In an effort to raise awareness of promising solutions to the ongoing teacher shortage, the national nonprofit organization Deans for Impact (DFI), a Houston Endowment grantee, is touring apprenticeship programs in Texas. A series of site visits aims to highlight exemplary components of Registered Teacher Apprenticeship Programs (RTAPs) that can be scaled and replicated to address critical challenges in teacher effectiveness, diversity, and retention.
At Hutto ISD, the fastest-growing school district in Central Texas and the first site visit in DFI’s tour, schools chief Dr. Cara Malone said she tapped into existing partnerships to launch the district’s teacher apprenticeship program last year. In conceptualizing the program, she also considered some of the recurring themes that had come up in conversation with people who had decided to leave the teaching profession.

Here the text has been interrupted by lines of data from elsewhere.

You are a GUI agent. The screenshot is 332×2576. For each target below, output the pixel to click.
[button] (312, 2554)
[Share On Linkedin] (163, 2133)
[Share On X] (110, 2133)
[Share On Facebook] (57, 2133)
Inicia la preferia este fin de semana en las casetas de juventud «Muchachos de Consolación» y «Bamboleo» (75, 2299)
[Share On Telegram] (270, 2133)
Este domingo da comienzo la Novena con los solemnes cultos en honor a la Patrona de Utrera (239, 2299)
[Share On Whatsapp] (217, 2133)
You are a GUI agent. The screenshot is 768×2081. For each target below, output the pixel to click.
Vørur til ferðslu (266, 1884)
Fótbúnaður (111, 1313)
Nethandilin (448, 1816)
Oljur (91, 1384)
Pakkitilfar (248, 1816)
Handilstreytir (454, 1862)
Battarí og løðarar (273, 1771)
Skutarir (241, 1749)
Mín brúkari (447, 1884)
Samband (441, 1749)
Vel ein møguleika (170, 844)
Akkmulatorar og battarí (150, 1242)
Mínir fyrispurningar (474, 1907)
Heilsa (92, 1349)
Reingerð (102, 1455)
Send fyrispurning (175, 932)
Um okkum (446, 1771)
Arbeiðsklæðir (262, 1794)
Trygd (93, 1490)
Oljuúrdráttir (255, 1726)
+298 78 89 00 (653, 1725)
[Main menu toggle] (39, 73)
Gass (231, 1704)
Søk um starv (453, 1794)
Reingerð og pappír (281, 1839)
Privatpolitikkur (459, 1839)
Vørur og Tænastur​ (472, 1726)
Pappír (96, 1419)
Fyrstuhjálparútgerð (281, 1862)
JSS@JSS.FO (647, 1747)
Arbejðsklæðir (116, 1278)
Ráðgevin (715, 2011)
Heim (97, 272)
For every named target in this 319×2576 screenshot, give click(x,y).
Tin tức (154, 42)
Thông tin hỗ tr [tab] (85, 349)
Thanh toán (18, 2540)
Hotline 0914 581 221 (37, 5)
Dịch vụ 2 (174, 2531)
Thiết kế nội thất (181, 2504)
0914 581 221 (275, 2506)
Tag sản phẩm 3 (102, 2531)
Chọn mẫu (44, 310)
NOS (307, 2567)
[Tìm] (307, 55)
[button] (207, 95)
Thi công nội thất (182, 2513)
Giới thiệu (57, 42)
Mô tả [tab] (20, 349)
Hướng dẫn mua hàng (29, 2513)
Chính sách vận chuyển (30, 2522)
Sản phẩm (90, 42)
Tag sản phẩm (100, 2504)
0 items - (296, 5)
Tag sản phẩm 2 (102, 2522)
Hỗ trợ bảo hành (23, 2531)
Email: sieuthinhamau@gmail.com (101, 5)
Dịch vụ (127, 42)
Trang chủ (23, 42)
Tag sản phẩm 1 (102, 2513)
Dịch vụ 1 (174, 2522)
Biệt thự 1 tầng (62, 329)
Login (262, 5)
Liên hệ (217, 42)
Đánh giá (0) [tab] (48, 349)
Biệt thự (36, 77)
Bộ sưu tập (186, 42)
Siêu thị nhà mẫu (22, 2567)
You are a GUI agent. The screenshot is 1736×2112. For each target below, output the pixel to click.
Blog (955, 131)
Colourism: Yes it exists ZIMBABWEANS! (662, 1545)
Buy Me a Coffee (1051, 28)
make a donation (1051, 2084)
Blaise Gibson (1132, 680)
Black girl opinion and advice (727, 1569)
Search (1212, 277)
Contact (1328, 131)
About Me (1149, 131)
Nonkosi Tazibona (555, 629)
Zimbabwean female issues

“In the world of human resources, anybody who leaves a teaching position ends up in my office in a conversation. And a part of this apprenticeship comes from conversation after conversation with someone who has come into the field, expected it to be a certain way, and then is disappointed by that, so much so that that person walks away,” she said. “We have to do things differently. We can’t keep doing things the way we’re doing them and expect to keep people in the field.”
Hutto ISD, which is about 35 miles northeast of Austin, now has 66 teacher apprentices on four different ramps. About half of the apprentices are Hispanic, representing the communities served by Hutto ISD schools.
“Our apprentices … see themselves as future teachers. They’re more involved,” she said. “They’re building relationships with kids, and they really have become a true valued part of the culture of the school.”
Texas is experiencing one of the most severe teacher certification crises in the country, with 52 percent of new teachers entering the classroom this 2024-25 school year uncertified. At the same time, teacher attrition rates soared to a historic high of 13.4 percent in 2022-23. The consequences on student learning are far-reaching, with research showing a learning loss of about four months in reading and three months in math when taught by an uncertified teacher.
“As a teacher, it’s incredibly important to us that we retain our teachers once they become teachers. And part of that is making sure that they have the appropriate experiences as they progress through the program,” Dr. Malone said. “A prepared teacher is one who can maneuver all the thousands of things that happen, make decisions, and still feel good about him or herself at the end of the day, and good enough to come back the next day and help kids in new ways.”
RTAPs offer a structured, affordable, and hands-on pathway to teaching by embedding aspiring teachers, or “teacher apprentices,” directly into school settings. These programs give aspiring teachers more opportunities to practice, with experiences that increase in complexity and are intentionally woven throughout their tenure as apprentices.
Across the U.S., teacher apprenticeship programs have experienced exponential growth, from two programs in 2022 to 47 in 2024. To establish quality measures and best practices, DFI co-authored the National Guidelines for Apprenticeship Standards for K-12 Teacher Apprenticeships, approved by the U.S. Department of Labor.
“These programs have the potential to address urgent educator workforce needs, while reducing barriers to teacher certification,” said Patrick Steck, Vice President of External Affairs at DFI. “Our learning tour will bring the best of emerging Registered Teacher Apprenticeship Programs to light, enabling more local, state, and national leaders to learn and adopt impactful strategies for more accessible, practice-based, and instructionally-focused pathways at scale.”
Future program visits will feature classroom observations, interviews with teacher apprentices and mentors (“journeymakers”), and deep dives into funding, design, and community engagement with local leaders. In addition to the learning tour, DFI is conducting a landscape analysis of RTAPs in Texas that includes key findings on the 15+ programs currently being designed, built, or implemented throughout the state.